Spark 生成 janusgraph adjacent list

图数据库中的数据通常会来源于多张自然表在hive或关系型数据库.如存储人员城市graph。通常会有3张表,如:人员表(person)、地址表(address)、人员地址关联关系表(person_address)。

一、原始数据

原始数据person/address/person_address在HDFS /user/janusgraph/source目录下:

  • person.csv
    ID、firstname、lastname
hadoop fs -cat /user/janusgraph/source/person.csv
1,daniel,kuppitz
2,marko,rodriguez
3,matthias,bröcheler
  • address.csv
    addressId、Country、Region
 hadoop fs -cat /user/janusgraph/source/address.csv
2,Germany,NRW
4,USA,NM
6,USA,WA
  • person_address.csv
    personId、addressId
 hadoop fs -cat /user/janusgraph/source/person_address.csv
1,2
2,4
3,6

二、使用Spark将数据转换成adjacent

安装spark客户端并配置环境变量。

#address信息加载到spark rdd
[hadoop@bigdat-test-graph00.gz01 ~]$ spark-shell
scala> scala> val address = sc.textFile("/user/janusgraph/source/address.csv").map(_.split(",")).keyBy(a => a(0)).cache()
address: org.apache.spark.rdd.RDD[(String, Array[String])] = MapPartitionsRDD[7] at keyBy at <console>:24

scala> address.collect
res1: Array[(String, Array[String])] = Array((2,Array(2, Germany, NRW)), (4,Array(4, USA, NM)), (6,Array(6, USA, WA)))

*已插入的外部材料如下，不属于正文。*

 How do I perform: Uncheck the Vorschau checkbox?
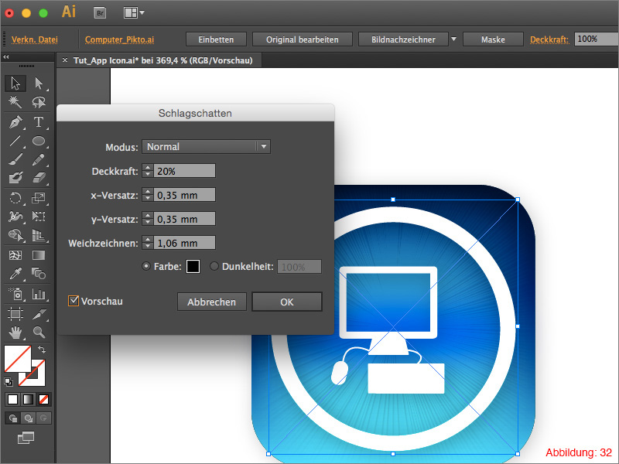(x=74, y=302)
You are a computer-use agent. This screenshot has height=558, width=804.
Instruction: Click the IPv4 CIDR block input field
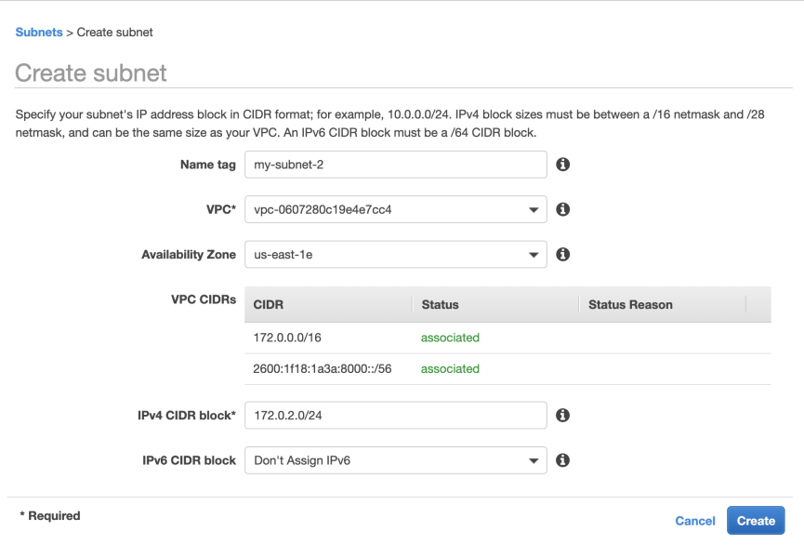coord(395,415)
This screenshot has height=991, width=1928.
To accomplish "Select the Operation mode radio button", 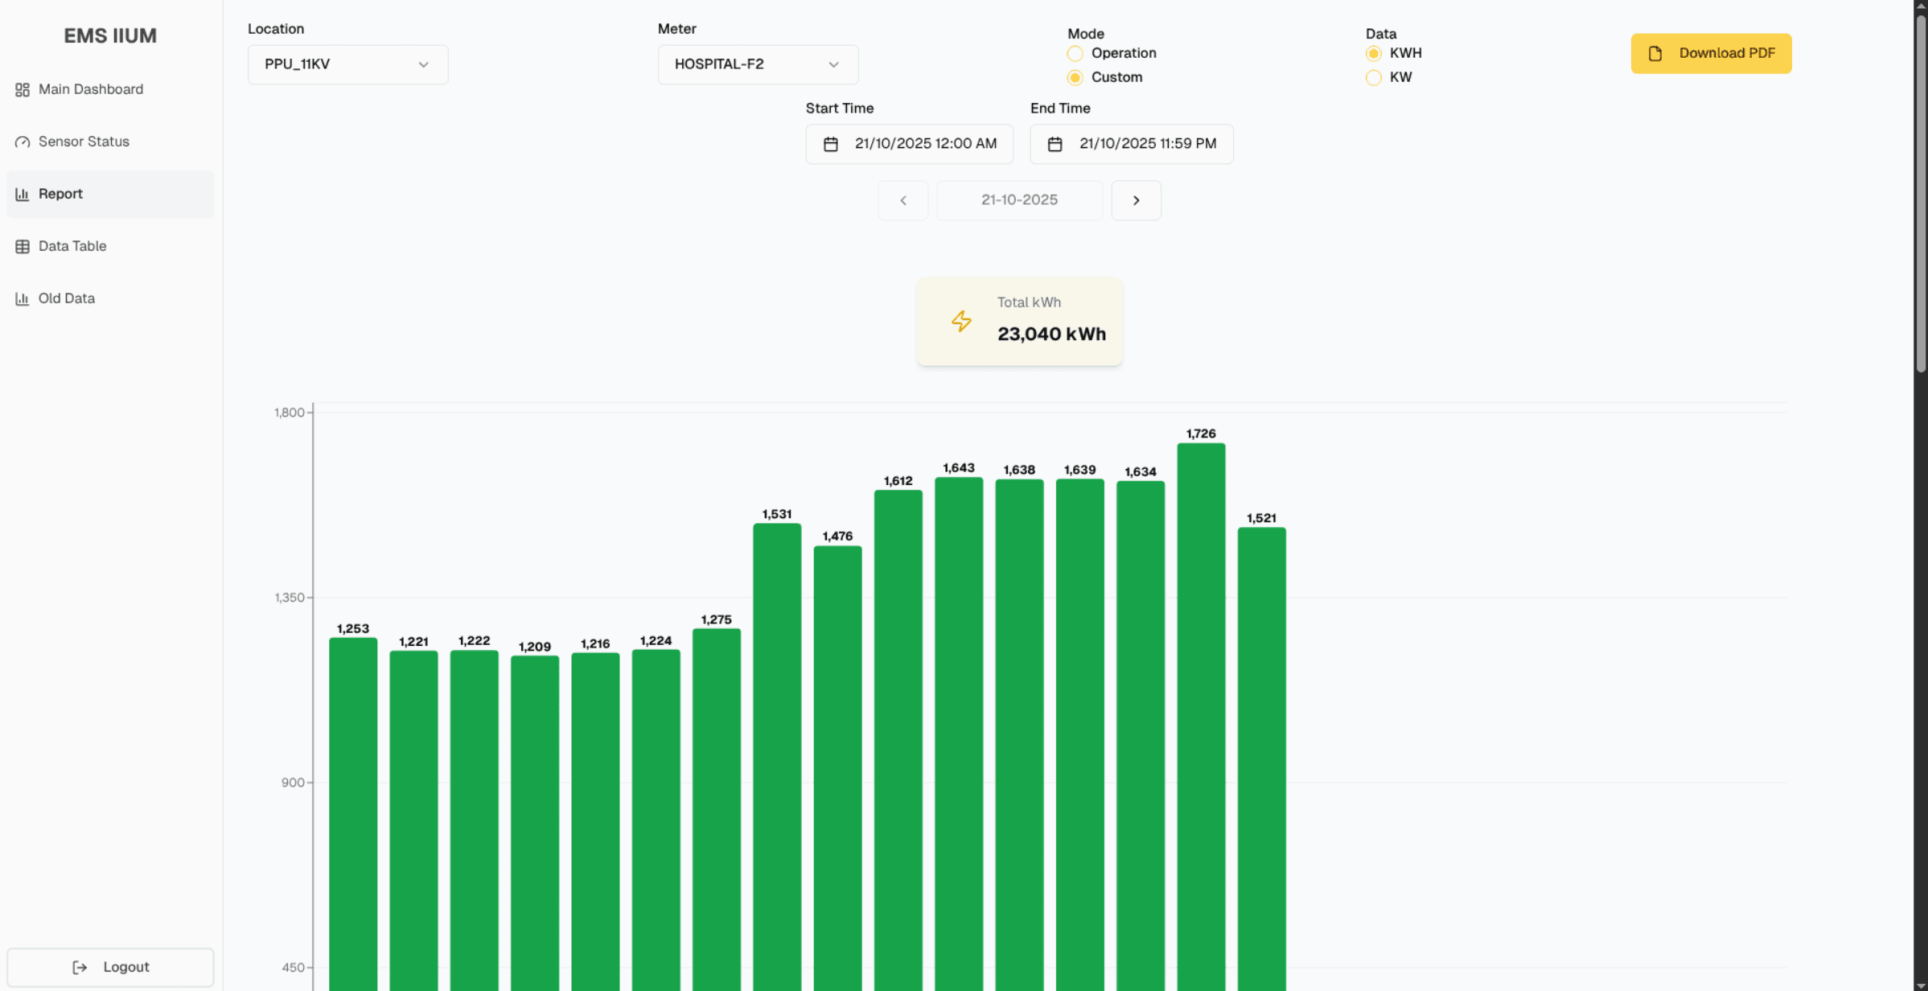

scala> address.values.collect
res2: Array[Array[String]] = Array(Array(2, Germany, NRW), Array(4, USA, NM), Array(6, USA, WA))
#person信息加载到spark rdd
[hadoop@bigdat-test-graph00.gz01 ~]$ spark-shell
scala> val person = sc.textFile("/user/janusgraph/source/person.csv").map(_.split(",")).keyBy(a => a(0)).cache()
person: org.apache.spark.rdd.RDD[(String, Array[String])] = MapPartitionsRDD[12] at keyBy at <console>:24

scala> person.collect
res3: Array[(String, Array[String])] = Array((1,Array(1, daniel, kuppitz)), (2,Array(2, marko, rodriguez)), (3,Array(3, matthias, bröcheler)))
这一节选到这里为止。